After you have decided on the type and cost of your bike it is very important to be properly measured and fit so it works well with your body style.
This is the 6th tip in our series: “7 Road Bike Shopping Basics” which is also available as a FREE eBook at www.GearedUp.biz/ebooks/7-road-bike-shopping-basics.
Too often people buy a bike and try to start riding in whatever default position it is in. This quickly leads to sore necks, shoulders, backs and knee injuries. Remember, riding is supposed to improve your health, not hinder it! The salesperson should help you with the proper bike fitting and adjustments when you buy the bike. However, if you purchase a used bike, or you need to make your own adjustments at home, here are some rules to follow:
- Seat Angle
Start with the seat level with the ground.
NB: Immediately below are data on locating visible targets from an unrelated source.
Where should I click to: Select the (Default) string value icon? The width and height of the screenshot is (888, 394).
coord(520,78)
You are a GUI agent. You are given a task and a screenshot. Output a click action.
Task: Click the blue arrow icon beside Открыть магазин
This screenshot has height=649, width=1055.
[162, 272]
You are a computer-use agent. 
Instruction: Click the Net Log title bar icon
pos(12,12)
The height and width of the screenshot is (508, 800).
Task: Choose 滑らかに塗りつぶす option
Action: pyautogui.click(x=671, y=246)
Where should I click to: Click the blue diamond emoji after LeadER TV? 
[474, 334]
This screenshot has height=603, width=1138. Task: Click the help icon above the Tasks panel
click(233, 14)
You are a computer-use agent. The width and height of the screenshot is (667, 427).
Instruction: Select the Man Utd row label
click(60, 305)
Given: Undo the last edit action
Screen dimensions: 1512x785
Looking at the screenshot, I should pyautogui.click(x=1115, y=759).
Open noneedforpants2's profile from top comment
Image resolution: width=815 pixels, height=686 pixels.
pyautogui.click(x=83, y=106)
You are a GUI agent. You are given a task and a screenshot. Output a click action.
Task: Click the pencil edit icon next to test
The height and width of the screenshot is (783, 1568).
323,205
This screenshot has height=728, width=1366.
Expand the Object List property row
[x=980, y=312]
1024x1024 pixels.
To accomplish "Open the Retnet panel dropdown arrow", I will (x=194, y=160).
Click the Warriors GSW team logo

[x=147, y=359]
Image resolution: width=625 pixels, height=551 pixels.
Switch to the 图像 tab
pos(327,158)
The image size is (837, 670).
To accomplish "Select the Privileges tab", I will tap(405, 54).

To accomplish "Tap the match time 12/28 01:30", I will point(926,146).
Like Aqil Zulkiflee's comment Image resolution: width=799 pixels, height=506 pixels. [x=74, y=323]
If you experience discomfort, angle the seat up or down a few degrees (maximum of about 3 degrees).
- Seat Height
Position yourself and your bike in a doorway, so you can hold yourself up while pedaling. Preferably have someone sit behind you and watch. Raise the seat until, as you pedal backwards with your heels on the pedals, your legs are completely extended at the bottom of the stroke. If you have to rock your hips to reach the pedals the seat is too high.
- Pedal/Shoe Adjustments
Pedaling is most efficient when you ride with the balls of your feet on the pedals. Trouble is, it’s possible to end up pedaling on your arches or tiptoes unless you use something to hold your feet in place. Toe clips can be attached to pedals to hold feet in the correct position.
- Seat Fore/Aft Position
Make sure the bike is level on the trainer. Then hop on and pedal a bit to warm up the muscles. Stop pedaling with one foot at three o’clock. Have an assistant level the crank arm and the pedal. Maintain that position while your helper holds a plumb line (a thread with a nut on the end works fine) against the indentation just beneath the bone that’s below your kneecap. Adjust the seat fore and aft on the rails until the plumb line bisects the pedal axle. Make sure your knee is not in front of the center of the pedal when the forward leg is at 3 o’clock.
- Reach to the Handlebars
Ideally, you’ll be able to comfortably reach the various handlebar positions on your bike without locking your elbows, straining your back and/or neck, or having to scoot forward or back on the seat.
- Handlebar Height
Comfort is key. If your lower back, neck, hands, and/or arms hurt, you’re probably leaning too far forward. If all your weight is on the seat and every bump feels like a kick in the pants, you’re sitting too upright.
Make sure that your bike is fit just right for you.